From Aiki News #70 (March 1986)
Since I receive many inquiries concerning this subject, I would like to describe what really happened. Why did Sokaku Takeda, a famous martial art expert, choose to live in a backward region like Hokkaido instead of in the center of the country? It is quite natural for a question like this to be raised. About 1868, the colonial troop system was introduced with the object of developing Hokkaido and the traditional clan system was abolished. Thus, some samurai, having lost their jobs, established themselves in Hokkaido and were eager to develop the land. This northernmost island was a most suitable place for those who dreamt of making their fortunes overnight or for criminals to hide. Since people of all kinds and backgrounds descended upon Hokkaido searching for a new life similar to what we see in western movies, the number of criminals also increased. There were many crimes including rioting and jail breaks by bands of prisoners. Gamblers and villainous types overran the land and tormented the good, hard working citizens residing there.
Near anarchy prevailed in Hokkaido at the beginning of the Meiji Period (1868) because of the weakness of the police.
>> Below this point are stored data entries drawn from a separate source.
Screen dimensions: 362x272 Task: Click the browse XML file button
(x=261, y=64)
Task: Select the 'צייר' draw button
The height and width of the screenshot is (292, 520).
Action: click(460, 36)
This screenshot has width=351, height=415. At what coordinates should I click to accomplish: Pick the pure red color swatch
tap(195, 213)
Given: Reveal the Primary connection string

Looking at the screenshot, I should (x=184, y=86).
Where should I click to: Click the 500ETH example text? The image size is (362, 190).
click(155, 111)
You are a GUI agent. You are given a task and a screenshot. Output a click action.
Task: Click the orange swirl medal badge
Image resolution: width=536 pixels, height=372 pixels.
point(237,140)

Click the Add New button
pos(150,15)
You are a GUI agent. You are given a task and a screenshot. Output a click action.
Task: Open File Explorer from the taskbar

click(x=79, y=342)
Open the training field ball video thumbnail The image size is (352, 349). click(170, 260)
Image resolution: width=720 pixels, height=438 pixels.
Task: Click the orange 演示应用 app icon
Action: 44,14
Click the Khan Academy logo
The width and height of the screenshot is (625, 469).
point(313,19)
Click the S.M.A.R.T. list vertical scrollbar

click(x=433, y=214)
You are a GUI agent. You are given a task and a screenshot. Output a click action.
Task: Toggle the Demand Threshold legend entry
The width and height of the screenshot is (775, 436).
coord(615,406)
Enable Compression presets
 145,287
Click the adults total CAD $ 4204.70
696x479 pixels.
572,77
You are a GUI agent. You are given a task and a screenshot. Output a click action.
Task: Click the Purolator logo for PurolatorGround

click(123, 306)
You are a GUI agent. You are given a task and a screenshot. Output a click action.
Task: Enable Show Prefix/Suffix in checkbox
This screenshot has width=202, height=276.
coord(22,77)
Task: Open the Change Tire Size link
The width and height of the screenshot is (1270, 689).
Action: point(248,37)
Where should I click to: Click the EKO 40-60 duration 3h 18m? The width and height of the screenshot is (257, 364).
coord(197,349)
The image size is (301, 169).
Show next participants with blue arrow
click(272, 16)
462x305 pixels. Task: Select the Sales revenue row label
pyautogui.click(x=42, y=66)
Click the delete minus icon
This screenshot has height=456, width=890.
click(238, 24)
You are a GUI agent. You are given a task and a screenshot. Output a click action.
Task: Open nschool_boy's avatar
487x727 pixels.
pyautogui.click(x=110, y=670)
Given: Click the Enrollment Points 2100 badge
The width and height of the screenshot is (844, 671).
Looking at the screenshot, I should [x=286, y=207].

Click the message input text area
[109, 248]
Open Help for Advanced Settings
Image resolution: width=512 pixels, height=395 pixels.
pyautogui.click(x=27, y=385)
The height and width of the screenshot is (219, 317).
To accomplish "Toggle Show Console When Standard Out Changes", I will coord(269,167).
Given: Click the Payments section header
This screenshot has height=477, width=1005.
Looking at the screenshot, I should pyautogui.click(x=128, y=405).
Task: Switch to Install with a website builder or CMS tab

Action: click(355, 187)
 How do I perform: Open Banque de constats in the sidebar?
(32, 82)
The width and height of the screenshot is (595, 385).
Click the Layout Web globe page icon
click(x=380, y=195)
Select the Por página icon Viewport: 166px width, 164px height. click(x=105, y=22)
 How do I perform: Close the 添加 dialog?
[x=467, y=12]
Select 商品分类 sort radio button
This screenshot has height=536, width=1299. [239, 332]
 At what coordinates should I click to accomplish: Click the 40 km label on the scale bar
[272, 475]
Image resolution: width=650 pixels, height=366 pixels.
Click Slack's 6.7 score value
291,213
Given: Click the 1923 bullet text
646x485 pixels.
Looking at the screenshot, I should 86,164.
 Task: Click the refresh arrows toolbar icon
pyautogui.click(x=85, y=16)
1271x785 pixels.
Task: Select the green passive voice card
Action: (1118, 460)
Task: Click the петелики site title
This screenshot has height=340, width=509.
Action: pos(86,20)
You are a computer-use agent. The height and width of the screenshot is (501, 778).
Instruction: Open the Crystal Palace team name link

The number of gamblers increased to the point that it could not be ignored. Such types provoked quarrels with men of budo and extorted sake or money from them. When those who don’t train stand in authority, there is no way to handle them other than to please them. In this regard there is not much difference between now and the old days.
Sokaku Takeda vs. the “Mo” gamblers
This is a portion of the Sokaku Takeda biography published by Isamu Takeshita, the navy admiral, who studied Daito-ryu at the beginning of the Showa period (1925-1989 ). Also, this is the true account of the incident, part of which was published in the book “Aikido” by Tsuruyama, a researcher.
At that time in Hokkaido there were incidents involving people who would disrupt court proceedings wielding dangerous weapons and demand that suspects under investigation be released immediately. The situation was becoming extremely dangerous.
On July 6, 1904, Sokaku Takeda entered wild Hakodate City in Hokkaido at the request of the municipal court. Sokaku stayed at the home of Kishiro Yokoyama, a notary public in Hakodate. Public prosecutors Shigemori Fujita, Hachiro Hasegawa and Bansho Kimura were teaching (Daito-ryu) to employees of the court and policemen in Hakodate at that time.
About ten days after his arrival in Hokkaido, he went to a public bath in the town since he liked taking morning baths. Three gambler types were in the bath and were talking and laughing with each other as they pointed at Sokaku. Sokaku knew by intuition that they could provoke him into a quarrel, so he watched them carefully. They somehow found out who the man was who was newly-appointed as the court guardsman. They found Sokaku to be a small man, less than 5 feet tall (151.5 cm) and weighing only about 115 pounds (52.5 kg). They were waiting for an unguarded moment of Sokaku who was quite unarmed wondering how such a small man like him could possibly be a bodyguard. Sokaku exited the public bath house and walked for a while. However, five or six gamblers came to attack him all at once. He struck their faces with his wet towel. Striking an opponent with a wet towel using the “kokyu” method of Aiki was as powerful as hitting one with a young bamboo stick and they were scattered one after another. Since the ruffians were used to fighting, they persistently attacked Sokaku swishing their knives with their hands. But Sokaku dealt with them severely and broke arms and ribs and the group finally beat a hasty retreat.
Sokaku went back to Mr. Yokoyama’s house who explained that the “Mo” band had thousands of violent members and that he was sure that they would come back to exact revenge. Thinking he didn’t want to trouble his host, Sokaku moved to the second floor of an inn nearby and began to polish his cherished sword while waiting for nightfall.
Mr. Yokoyama notified Sokaku that members of the Mo group were gathering together from neighboring villages in large numbers carrying Japanese swords, spears and “Murata” guns. He said that their numbers were sure to swell by the next day and implored Takeda to escape and hide himself from the cutthroats.
From the end of the Edo period to the first year of Meiji (mid-1860’s to 1868), Sokaku fought in the Aizu War during which time he had many narrow escapes with death in battle. Still he was never defeated. When he was 21 years old he engaged in a life-or-death struggle with some 300 rowdy construction workers for six hours. He managed to survive by cutting down scores of the strong attackers. Later the construction workers were shown to be at fault. Sokaku’s act was recognized as legitimate self-defense and he was found innocent. He sustained some 30 wounds all over his body and was called indestructible. In 1903 he was instructing some 50 officers of the Sendai Second Army Division (this fact is recorded in his student register). However, he was assigned to the third army of General Maresuke Nogi and participated in the fierce battle in Lu-shun. This force was said to have been the strongest in Japan.
In view of this, Sokaku responded to Mr. Yokoyama: “How could I have served as an instructor for the Second Army Division if I were afraid of guns. When it gets dark I will raid their houses and strew the ground with corpses.”